On Wed, Jun 02, 2010 at 09:17:56AM -0400, Martin K. Petersen wrote:
> >>>>> "Nick" == Nick Piggin <npiggin@xxxxxxx> writes:
>
> >> 1) filesystem changed it
> >> 2) corruption on the wire or in the raid controller
> >> 3) the page was corrupted while the IO layer was doing the IO.
> >>
> >> 1 and 2 are easy, we bounce, retry and everyone continues on with
> >> their lives. With #3, we'll recrc and send the IO down again
> >> thinking the data is correct when really we're writing garbage.
> >>
> >> How can we tell these three cases apart?
>
> Nick> Do we really need to handle #3? It could have happened before the
> Nick> checksum was calculated.
>
> Reason #3 is one of the main reasons for having the checksum in the
> first place. The whole premise of the data integrity extensions is that
> the checksum is calculated in close temporal proximity to the data
> creation. I.e. eventually in userland.
>
> Filesystems will inevitably have to be integrity-aware for that to work.
> And it will be their job to keep the data pages stable during DMA.

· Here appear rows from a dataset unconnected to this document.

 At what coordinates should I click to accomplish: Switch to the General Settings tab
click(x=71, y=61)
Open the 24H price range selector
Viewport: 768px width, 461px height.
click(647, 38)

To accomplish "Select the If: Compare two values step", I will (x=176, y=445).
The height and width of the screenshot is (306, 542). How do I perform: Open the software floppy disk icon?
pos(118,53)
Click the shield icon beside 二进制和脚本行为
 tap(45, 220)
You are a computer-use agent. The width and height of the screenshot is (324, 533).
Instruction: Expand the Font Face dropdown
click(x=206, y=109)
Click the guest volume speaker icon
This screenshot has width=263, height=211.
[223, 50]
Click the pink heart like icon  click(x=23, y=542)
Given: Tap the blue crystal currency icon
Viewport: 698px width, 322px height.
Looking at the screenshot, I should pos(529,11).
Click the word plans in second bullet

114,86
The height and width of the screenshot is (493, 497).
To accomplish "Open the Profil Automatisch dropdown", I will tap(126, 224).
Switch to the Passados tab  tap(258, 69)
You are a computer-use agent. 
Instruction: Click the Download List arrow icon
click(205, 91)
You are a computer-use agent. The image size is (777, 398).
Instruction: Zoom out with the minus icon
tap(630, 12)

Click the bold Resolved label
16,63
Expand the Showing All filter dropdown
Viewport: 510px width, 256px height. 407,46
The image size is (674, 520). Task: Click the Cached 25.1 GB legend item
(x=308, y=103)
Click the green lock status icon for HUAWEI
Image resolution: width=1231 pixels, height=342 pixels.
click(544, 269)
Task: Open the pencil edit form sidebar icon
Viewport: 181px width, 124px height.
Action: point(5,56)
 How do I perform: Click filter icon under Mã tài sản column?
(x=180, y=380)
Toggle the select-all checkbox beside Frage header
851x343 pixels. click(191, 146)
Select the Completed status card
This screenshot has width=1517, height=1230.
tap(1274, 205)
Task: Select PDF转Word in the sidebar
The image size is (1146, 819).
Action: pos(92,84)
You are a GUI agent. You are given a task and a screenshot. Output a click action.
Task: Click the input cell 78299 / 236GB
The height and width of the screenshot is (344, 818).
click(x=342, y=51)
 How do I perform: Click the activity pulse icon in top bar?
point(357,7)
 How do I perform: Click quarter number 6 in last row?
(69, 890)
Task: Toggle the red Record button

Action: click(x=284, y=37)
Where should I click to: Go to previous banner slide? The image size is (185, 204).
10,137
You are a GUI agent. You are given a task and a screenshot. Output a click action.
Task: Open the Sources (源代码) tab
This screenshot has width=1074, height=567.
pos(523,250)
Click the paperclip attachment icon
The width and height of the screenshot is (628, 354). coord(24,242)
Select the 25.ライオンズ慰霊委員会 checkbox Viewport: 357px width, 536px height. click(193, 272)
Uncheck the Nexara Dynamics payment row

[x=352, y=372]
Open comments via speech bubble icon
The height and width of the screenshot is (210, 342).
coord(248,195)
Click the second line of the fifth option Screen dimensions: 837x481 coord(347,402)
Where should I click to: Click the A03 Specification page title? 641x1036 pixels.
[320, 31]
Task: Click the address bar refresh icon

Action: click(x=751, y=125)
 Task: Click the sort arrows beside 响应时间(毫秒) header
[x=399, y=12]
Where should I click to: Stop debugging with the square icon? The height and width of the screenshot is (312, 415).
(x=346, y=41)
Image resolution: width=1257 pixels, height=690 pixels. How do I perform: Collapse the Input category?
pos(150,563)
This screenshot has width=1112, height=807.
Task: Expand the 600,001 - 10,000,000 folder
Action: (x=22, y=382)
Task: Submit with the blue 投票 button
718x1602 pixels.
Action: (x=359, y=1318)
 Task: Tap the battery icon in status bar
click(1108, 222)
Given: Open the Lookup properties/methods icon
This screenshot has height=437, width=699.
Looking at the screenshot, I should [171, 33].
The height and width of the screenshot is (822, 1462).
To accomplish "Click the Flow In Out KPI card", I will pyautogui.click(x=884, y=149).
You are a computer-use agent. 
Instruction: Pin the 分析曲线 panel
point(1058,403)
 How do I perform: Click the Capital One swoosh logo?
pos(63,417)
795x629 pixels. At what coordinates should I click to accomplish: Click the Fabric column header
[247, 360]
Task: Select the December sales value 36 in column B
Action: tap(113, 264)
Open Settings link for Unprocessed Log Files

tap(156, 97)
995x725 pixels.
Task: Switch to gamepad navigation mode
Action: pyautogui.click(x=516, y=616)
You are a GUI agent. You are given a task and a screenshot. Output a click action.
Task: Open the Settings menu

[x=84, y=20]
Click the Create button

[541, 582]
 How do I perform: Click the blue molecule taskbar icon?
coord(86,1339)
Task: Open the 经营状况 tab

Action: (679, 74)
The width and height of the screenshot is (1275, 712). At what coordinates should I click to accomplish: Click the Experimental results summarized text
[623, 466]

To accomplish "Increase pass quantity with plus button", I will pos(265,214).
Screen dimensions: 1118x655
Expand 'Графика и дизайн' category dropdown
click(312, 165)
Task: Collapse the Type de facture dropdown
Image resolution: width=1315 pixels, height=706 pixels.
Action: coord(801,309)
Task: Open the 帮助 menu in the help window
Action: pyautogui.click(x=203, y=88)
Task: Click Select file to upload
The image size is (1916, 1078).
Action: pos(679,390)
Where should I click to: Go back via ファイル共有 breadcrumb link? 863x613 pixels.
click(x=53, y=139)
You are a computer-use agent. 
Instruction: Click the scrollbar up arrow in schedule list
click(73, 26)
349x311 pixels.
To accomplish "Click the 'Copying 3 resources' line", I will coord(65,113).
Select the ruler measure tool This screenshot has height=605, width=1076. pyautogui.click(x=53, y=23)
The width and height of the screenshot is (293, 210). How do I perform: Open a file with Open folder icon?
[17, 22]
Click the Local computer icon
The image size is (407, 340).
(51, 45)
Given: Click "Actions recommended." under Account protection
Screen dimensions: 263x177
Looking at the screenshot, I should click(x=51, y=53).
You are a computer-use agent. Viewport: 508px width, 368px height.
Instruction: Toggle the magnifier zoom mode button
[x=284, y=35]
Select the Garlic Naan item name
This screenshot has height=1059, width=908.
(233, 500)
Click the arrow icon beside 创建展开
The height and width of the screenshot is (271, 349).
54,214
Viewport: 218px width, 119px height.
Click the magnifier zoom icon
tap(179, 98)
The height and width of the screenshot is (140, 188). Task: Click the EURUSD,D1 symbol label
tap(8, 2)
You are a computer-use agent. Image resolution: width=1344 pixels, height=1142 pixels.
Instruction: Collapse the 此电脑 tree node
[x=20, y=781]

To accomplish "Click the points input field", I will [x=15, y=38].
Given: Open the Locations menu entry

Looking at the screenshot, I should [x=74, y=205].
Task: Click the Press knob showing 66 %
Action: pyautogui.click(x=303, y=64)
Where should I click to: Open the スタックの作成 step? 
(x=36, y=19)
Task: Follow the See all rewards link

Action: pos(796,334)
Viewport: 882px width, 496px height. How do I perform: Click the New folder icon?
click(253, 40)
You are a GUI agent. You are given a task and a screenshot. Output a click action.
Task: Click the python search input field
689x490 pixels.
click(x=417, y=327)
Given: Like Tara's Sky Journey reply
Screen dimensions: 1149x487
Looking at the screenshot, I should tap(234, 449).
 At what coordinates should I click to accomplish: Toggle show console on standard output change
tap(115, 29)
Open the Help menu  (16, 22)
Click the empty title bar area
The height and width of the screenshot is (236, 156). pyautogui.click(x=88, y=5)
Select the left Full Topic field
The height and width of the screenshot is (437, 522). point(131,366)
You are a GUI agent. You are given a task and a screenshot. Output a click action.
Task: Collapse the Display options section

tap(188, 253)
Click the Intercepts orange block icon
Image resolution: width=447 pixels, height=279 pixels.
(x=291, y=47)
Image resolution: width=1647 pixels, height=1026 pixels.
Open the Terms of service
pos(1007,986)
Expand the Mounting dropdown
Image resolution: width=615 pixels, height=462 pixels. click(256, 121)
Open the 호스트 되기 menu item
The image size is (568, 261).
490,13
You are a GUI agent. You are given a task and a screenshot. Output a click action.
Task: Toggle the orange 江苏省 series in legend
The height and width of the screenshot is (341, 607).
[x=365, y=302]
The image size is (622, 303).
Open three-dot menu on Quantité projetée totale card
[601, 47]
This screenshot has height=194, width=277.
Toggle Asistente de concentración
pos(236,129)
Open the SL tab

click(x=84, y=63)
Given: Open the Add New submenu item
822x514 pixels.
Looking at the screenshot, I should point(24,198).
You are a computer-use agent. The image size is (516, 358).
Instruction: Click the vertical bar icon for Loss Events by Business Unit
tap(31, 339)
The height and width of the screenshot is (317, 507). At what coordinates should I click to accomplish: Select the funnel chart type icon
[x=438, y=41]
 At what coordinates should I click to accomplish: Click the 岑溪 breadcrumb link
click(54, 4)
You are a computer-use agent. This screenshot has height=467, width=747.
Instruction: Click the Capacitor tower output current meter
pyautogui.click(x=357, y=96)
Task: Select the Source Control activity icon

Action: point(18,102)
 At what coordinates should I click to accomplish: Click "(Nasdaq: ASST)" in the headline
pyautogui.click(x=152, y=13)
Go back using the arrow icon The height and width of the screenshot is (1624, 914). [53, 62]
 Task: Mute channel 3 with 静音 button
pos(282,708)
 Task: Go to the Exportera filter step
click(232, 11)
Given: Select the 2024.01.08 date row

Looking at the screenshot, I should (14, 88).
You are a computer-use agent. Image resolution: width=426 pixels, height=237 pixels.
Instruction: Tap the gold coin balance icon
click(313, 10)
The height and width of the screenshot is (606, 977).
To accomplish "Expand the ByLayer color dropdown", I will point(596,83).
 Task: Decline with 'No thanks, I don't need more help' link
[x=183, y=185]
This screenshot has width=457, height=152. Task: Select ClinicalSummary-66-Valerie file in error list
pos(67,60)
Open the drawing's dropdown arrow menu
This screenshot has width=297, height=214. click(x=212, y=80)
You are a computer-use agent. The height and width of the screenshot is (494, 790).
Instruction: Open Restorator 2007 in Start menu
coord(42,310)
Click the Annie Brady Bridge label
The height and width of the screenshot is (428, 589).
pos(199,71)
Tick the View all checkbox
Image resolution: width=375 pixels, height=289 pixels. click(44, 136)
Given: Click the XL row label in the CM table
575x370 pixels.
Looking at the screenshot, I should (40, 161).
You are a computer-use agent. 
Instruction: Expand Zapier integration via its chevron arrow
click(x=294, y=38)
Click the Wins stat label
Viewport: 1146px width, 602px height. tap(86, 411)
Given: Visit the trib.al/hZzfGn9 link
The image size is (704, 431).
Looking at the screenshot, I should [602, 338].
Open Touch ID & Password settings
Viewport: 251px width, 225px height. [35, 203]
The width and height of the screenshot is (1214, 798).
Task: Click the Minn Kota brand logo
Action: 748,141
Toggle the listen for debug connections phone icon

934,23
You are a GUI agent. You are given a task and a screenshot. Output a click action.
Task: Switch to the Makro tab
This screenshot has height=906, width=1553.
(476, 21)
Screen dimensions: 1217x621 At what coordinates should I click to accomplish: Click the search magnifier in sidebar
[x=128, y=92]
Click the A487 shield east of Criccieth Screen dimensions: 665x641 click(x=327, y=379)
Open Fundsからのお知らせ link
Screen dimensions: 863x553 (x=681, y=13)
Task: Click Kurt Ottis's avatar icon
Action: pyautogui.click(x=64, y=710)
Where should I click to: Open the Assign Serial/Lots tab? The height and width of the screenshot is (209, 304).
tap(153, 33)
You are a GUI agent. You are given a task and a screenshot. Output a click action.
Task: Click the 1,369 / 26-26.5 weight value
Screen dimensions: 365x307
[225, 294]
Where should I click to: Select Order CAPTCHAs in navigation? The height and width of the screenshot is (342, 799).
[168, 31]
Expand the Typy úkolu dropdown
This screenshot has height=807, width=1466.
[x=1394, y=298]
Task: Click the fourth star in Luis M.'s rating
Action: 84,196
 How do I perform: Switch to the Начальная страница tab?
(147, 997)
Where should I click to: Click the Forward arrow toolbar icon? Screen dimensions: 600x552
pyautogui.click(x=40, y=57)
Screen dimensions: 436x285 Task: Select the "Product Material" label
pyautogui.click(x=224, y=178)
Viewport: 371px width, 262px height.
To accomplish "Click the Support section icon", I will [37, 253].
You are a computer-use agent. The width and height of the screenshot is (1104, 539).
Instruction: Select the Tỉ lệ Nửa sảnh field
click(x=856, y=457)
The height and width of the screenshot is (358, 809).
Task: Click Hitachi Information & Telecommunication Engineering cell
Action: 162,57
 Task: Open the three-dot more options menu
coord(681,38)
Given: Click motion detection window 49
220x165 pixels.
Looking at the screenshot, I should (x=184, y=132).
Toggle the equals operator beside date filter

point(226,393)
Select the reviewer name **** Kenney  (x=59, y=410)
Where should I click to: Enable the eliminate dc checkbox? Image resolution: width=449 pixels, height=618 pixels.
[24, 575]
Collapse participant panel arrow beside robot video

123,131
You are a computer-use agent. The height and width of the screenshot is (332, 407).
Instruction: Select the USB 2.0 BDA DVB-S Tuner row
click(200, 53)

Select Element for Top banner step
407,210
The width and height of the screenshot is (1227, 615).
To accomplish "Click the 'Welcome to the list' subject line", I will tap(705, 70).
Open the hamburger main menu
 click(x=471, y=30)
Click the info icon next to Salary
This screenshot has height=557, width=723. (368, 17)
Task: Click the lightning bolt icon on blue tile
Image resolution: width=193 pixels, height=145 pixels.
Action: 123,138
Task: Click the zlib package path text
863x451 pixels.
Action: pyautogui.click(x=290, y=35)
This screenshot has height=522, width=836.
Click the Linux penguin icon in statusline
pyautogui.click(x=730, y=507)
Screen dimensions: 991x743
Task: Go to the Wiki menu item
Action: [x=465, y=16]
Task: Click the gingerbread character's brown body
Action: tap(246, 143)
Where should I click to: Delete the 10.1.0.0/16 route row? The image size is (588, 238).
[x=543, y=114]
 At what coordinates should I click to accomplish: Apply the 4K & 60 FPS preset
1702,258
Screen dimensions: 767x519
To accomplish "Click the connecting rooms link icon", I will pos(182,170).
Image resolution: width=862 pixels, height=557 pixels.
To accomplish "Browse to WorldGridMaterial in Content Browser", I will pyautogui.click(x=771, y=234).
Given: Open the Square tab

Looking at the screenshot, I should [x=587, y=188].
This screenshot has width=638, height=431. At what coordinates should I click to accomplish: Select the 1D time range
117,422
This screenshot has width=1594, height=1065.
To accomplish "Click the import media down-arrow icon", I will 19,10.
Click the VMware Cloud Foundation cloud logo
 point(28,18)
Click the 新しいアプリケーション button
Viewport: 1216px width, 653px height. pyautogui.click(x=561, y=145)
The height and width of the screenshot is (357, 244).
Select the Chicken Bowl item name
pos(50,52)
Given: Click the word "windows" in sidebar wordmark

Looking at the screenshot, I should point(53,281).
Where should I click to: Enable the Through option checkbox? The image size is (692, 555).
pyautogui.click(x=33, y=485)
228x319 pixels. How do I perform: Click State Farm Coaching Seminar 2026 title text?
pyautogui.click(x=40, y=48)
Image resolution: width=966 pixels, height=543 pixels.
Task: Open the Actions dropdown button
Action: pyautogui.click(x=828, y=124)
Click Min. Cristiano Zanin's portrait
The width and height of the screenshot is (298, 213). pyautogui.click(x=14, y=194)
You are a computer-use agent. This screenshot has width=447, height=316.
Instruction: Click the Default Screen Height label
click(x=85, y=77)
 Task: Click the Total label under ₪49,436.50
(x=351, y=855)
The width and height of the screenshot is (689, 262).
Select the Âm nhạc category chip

Let's just think hard about what windows can actually be closed versus
how much effort goes in to closing them. I also prefer not to accept
half-solutions in the kernel because they don't want to implement real
solutions in hardware (it's pretty hard to checksum and protect all
kernel data structures by hand).

For "normal" writes into pagecache, the data can get corrupted anywhere
from after it is generated in userspace, during the copy, while it is
dirty in cache, and while it is being written out.

Closing the while it is dirty, while it is being written back window
still leaves a pretty big window. Also, how do you handle mmap writes?
Write protect and checksum the destination page after every store? Or
leave some window between when the pagecache is dirtied and when it is
written back? So I don't know whether it's worth putting a lot of effort
into this case.

If you had an interface for userspace to insert checksums to direct IO
requests or pagecache ranges, then not only can you close the entire gap
between userspace data generation, and writeback. But you also can
handle mmap writes and anything else just fine: userspace knows about
the concurrency details, so it can add the right checksum (and
potentially fsync etc) when it's ready.

And the bounce-retry method would be sufficient to handle IO
transmission errors for normal IOs without being intrusive.